Force required to move an atom or molecule

The images show the 2D potential landscapes of the tip–sample interaction energies during the manipulation of (a) cobalt and (b) CO on a Cu(111) surface. The energy scales of the color-coded images are shifted so that U = 0 at the preferred adsorption site for cobalt and CO. The superimposed ball-and-stick model represents the Cu(111) lattice. The size of each image is 550 × 480 pm. (Adapted with permission. Copyright 2008 American Association for the Advancement of Science.)

Exactly how much force do you need to move an atom or a molecule along a surface? Markus Ternes and colleagues at the IBM Research Division Almaden Research Center and the University of Regensburg (Germany) combined the techniques of scanning tunneling microscopy (STM) and atomic force microscopy in a single instrument to get the answer for individual cobalt atoms and CO molecules.

The investigators set up a quartz tuning fork so that one prong was fixed and the other, with a tip at its end, was hanging free. The free prong acted as a cantilever; changes in its bending were measured as the quartz deformed and produced small piezoelectric currents.

The free prong was oscillated at constant amplitude. A force between the tip and the surface changed the resonant frequency of the prong. By recording the change in frequency as a function of the tip–surface distance, Ternes and colleagues quantified the interaction forces between the tip and the atom or molecule.

•••

Directions for this task >>
Write the next part of the article on the force needed to move an atom or molecule, beginning after its final sentence. The material has no connection to the article on the force needed to move an atom or molecule.

Records >>
•••

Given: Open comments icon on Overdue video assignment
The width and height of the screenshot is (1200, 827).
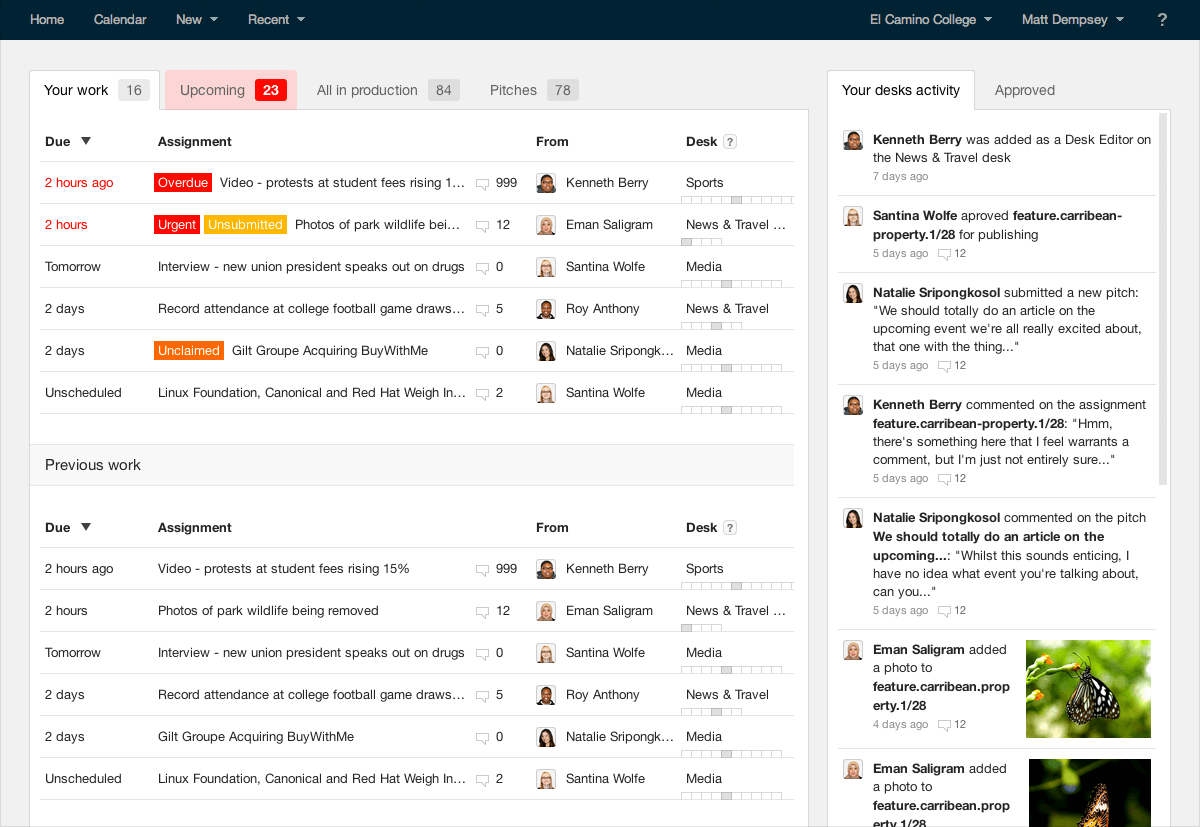Looking at the screenshot, I should tap(483, 184).
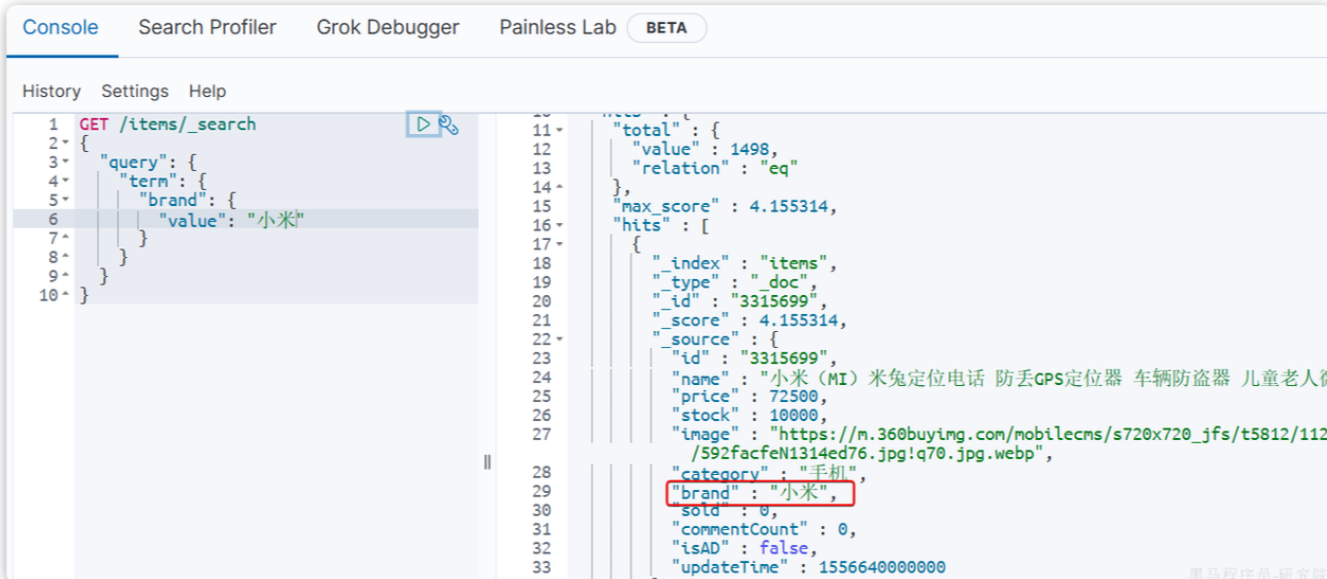Fold the "term" block in the request editor
This screenshot has height=579, width=1327.
(x=65, y=181)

•••

Task output >>
The investigators discovered that moving a cobalt atom on Pt(111) needed a lateral force of 210 pN that was independent of the vertical force. For cobalt on Cu(111), it only took 17 pN to get the atom moving, suggesting that the lateral force depended on the chemical identity of the surface. For both surfaces, the cobalt atom’s force on the tip was nearly spherically symmetric. In contrast, the forces in manipulating a CO molecule deviated from spherical symmetry.

Forces for cobalt and CO on Cu(111) differed dramatically, even though they have similar tunneling conductance in STM experiments. The investigators measured a 160 pN lateral force for CO molecules that was an order of magnitude larger than that for cobalt atoms. The investigators say that their experiments can lead to a better understanding of the controlled bottom-up assembly mechanisms needed to create nanoscale devices. (Science 2008, 319, 1066–1069)